JWT vs OAuth 2.0 vs SAML vs SSO

 JWT vs OAuth 2.0 vs SAML vs SSO

   The main differences between JSON web tokens (JWT) and OAuth 2.0 and Security Assertions Markup Language (SAML) tokens are:
    JWTs could be used internally in SPAs, stateless situations, or authorizations for APIs. JWTs are JSON of course.
    OAuth is always external and authorization server is the server that grants it. OAuth is based on HTTP request parameters and JSON response message.

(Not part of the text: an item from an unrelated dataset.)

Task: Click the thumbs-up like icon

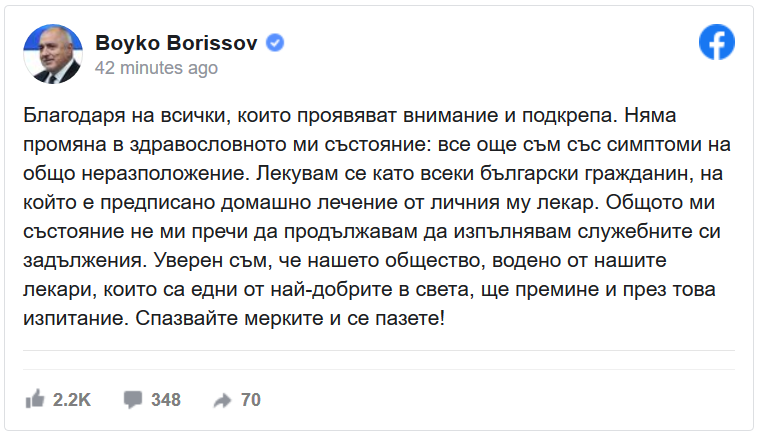Action: tap(35, 399)
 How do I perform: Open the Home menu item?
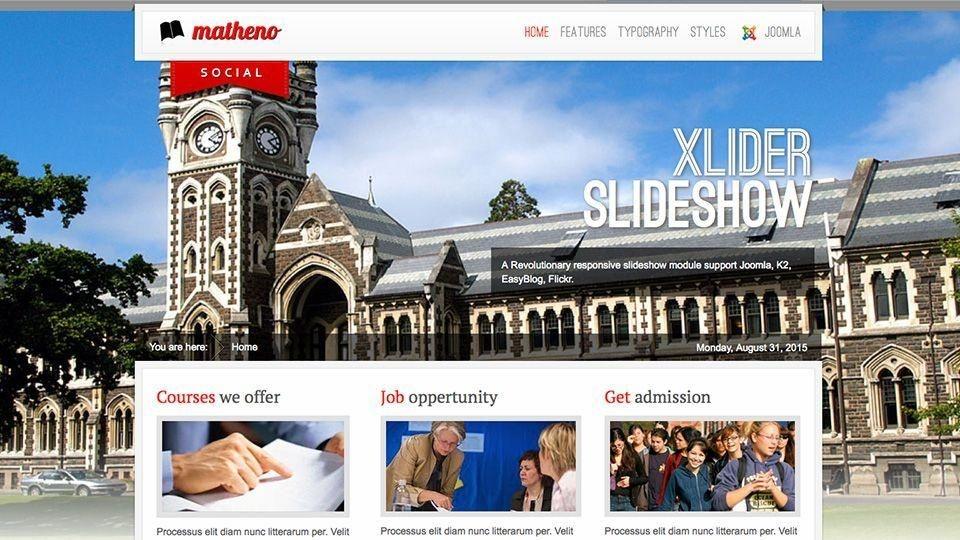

    SAML is always external and identity provider is the server that grants it. SAML is thought of as more enterprise. SAML has challenges of coding XML parsing, encryption, signing, and validation on the client. SAML 2.0 introduced many new protocols, including the assertion query and request, authentication request, artifact resolution, name identifier management, name identifier mapping, and single logout protocols. SAML 2.0 separated bindings from underlying profiles such as reverse SOAP, SAML URI, and HTTP redirect (GET) bindings.
 
    Single SignOn (SSO) is the overall approach of authentication. OAuth and SAML are just ways to implement SSO. SSO is more expansive than OAuth and SAML. SSO could be done internally at a company that has 3 customer applications and one might want a single signon rather than having to sign in on each application. SAML 2 added more browser flow options such as SSO, artifact resolution, name identifier mapping, and SAML attribute profiles.
    The disadvantage to SSO is once one website is hacked then any websites linked via SSO are essentially hacked.